I am running into problems with special characters. I know XML data can't contain ampersands and the less than sign. I had problems when I just ran the data through htmlentities(). My copyright symbol would get written out as © , but then I get PHP errors when I try to read the file back in. Running the data through htmlentities() twice seems to work well. Then I end up with © which I think gets turned into © when the XML is read into the SimpleXML object.

Am I doing this right, or is there a better way? It even seems to work right if I put in an ampersand as input, surprisingly.

I also came across this function on the php.net comments:

Code: Select all

function htmlnumericentities($str){
    return preg_replace('/[^!-%\x27-;=?-~ ]/e', '"&#".ord("$0").chr(59)', $str);
};
Which turns the copyright symbol into © which is exactly what Apple's site gives an example to use for the copyright symbol in iTunes-RSS XML files.

But when I load that up in my edit page, I end up with a funny character (Â) just before the copyright symbol. If I manually edit the xml file and change it to © then it works OK. Man this is confusing! Maybe I should just put everything into CDATA! But that makes for an ugly file when you have to hand edit it.

Thanks for any help.

Posted: Mon Jan 22, 2007 3:44 pm
by Christopher
Not sure if you had a question, but yes there is some monkeying around to get this kind of thing to work. You might also look into registering those meta characters with the XML parser (depending on which one you are using) so they are allowed.

Posted: Mon Jan 22, 2007 4:53 pm
by zirconx
I was just looking for some input on escaping for XML, and if I was doing it right. In all my searching I haven't found anyone saying to just run the data through htmlentities() twice, but it seems to work well.

Posted: Mon Jan 22, 2007 7:21 pm
by Ambush Commander
The short answer: If you want things to be as hassle free as possible, use a library like DOM or xml for WRITING data as well as reading it in.

The long answer: Unless you explicitly state so using an external entity file definition inclusion section (generally not a good idea), you can NOT use named character entities like © Furthermore, you may NOT directly concatenate data into an XML string unless it is UTF-8 (or you changed the encoding of the XML which is essentially unheard of).

The steps:
1. Transform all named entities into their real characters using html_entity_decode() or use HTMLPurifier_EntityParser->escapeNonSpecialEntities with these classes: EntityParser, EntityLookup and a serialized lookup array of all the entities.
2. Use utf8_encode() if you're dealing with ISO 8895-1, or iconv, converting to UTF-8
3. Then use htmlspecialchars() on that part to escape special characters like angled brackets and quotes
4. Finally you can stuff it in the XML.

Posted: Mon Jan 22, 2007 7:50 pm
by zirconx
Thanks for the reply.
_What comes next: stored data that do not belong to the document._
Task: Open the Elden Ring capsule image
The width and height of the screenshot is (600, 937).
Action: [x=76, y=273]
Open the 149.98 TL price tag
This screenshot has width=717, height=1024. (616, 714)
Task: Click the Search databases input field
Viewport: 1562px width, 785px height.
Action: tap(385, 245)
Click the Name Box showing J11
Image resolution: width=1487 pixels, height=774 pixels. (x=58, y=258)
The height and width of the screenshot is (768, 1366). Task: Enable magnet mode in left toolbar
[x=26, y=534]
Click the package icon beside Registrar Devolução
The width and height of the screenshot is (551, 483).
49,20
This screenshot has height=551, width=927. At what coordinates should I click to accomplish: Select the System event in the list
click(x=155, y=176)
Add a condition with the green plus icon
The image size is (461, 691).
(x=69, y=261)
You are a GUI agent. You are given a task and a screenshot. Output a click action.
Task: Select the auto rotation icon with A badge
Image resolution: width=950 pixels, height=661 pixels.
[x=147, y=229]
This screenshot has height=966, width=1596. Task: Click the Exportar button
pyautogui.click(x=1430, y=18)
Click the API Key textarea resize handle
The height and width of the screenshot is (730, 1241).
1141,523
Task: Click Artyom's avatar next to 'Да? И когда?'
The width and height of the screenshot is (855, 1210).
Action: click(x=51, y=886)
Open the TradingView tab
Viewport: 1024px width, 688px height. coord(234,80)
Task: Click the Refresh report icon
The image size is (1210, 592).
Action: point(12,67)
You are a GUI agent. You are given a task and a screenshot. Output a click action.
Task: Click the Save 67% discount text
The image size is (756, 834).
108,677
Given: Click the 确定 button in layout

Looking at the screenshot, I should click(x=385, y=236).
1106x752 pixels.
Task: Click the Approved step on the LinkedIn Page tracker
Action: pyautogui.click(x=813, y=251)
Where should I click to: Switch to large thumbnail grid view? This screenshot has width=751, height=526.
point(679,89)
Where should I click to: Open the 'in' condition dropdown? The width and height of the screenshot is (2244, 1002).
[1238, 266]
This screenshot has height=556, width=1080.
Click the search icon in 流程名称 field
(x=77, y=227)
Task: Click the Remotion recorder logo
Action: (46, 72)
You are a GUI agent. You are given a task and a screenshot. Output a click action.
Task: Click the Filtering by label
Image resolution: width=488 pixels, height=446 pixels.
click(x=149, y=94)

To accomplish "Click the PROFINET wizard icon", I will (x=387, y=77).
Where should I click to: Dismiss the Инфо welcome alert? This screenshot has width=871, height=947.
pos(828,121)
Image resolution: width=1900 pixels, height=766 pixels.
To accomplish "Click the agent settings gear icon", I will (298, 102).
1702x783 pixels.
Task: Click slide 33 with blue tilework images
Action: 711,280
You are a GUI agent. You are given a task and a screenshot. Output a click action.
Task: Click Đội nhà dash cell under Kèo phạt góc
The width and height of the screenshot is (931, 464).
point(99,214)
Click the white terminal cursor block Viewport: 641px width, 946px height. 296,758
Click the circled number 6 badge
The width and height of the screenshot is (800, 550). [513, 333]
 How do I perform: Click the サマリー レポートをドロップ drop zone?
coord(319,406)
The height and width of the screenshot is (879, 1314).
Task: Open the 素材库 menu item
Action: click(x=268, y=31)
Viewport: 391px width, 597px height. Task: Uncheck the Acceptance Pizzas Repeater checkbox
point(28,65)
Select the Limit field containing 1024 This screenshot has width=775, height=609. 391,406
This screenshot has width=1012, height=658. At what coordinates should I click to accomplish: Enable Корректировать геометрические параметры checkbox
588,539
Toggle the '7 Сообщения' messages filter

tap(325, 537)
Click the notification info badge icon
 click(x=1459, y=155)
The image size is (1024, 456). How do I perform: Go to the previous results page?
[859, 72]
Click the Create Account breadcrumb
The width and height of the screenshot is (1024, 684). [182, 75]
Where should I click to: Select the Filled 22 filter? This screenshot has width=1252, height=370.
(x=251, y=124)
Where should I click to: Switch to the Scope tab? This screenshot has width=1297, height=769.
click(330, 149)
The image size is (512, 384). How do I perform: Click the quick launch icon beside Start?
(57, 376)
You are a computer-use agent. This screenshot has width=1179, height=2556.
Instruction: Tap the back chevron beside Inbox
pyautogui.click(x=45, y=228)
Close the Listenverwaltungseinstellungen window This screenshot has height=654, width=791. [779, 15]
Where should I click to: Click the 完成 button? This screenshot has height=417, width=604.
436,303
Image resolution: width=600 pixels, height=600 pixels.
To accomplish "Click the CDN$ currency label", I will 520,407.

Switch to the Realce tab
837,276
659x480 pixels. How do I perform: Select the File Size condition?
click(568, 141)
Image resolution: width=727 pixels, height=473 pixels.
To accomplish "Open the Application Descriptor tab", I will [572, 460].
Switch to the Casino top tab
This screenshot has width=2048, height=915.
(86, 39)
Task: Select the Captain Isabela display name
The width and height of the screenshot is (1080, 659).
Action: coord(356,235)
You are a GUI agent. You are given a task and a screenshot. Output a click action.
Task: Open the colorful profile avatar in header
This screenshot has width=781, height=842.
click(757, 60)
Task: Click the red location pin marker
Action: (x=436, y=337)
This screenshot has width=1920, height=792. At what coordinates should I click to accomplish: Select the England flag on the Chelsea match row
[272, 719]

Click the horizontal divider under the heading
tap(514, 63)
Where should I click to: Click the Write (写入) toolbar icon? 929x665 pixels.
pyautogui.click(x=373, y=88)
Yes I am using a DOMDocument object to write my XML.

Questions about your steps 2 and 3:

I am creating this app from scratch so I will plan on having everything in UTF8. My understanding is that if I make sure my page has a header identifying it as UTF8, then when the user submits there data from the form it will be in UTF8. Correct?

And you say to use htmlspecialchars(), but wouldn't that leave me with things like > ? I thought this wasn't allowed in XML. Do I need to run it through htmlspecialchars() twice so I end up with > ?

Thanks.

Posted: Mon Jan 22, 2007 7:55 pm
by Ambush Commander
There are five special named entities that do work in XML: amp, quot, lt, gt and apos. They always work.

However, you should be cognizant of the fact that DOMText($text) and other variants automatically do the escaping for you. In this case, no escaping at all is necessary.

Regarding your UTF-8 question, yes.

Posted: Mon Jan 22, 2007 11:09 pm
by zirconx
I am populating the DOMDocument object from a SimpleXML object. The SimpleXML object gets populated from the XML config file.

I take the user's input from the form, load it into a few places in the SimpleXML object, then import the SimpleXML object into a new DOMDocument object, then use $dom->save to write out the XML. I'm using SimpleXML for reading/using/updating-in-memory because its a lot easier to use than DOMDocument. But as far as I could tell, SimpleXML cannot write XML back out, so I had to convert it to DOMDocument.

Anyway, when I update the SimpleXML object I am running stuff through htmlentities twice, like this:

$xml->channel->title = htmlentities(htmlentities($_POST['title']));

I wasn't aware of the DOMText function. Perhaps instead I should be doing:

$xml->channel->title = DOMText(($_POST['title']);

Posted: Tue Jan 23, 2007 4:01 pm
by Ambush Commander
SimpleXML and DOM are different extensions. Even though the support transfers data-structures from one another, you can't mix the two together, and DOMText is part of DOM. I'm not so sure about SimpleXML's structure, sorry.

BTW: DOMText is an object, and you can use ->asXML() to convert SimpleXML to a string.

Posted: Tue Jan 23, 2007 8:20 pm
by zirconx
Wow, that ->asXML() is helpful. I looked all over the SimpleXML documentation for a way to write the XML back out, but couldn't find it.

Thanks.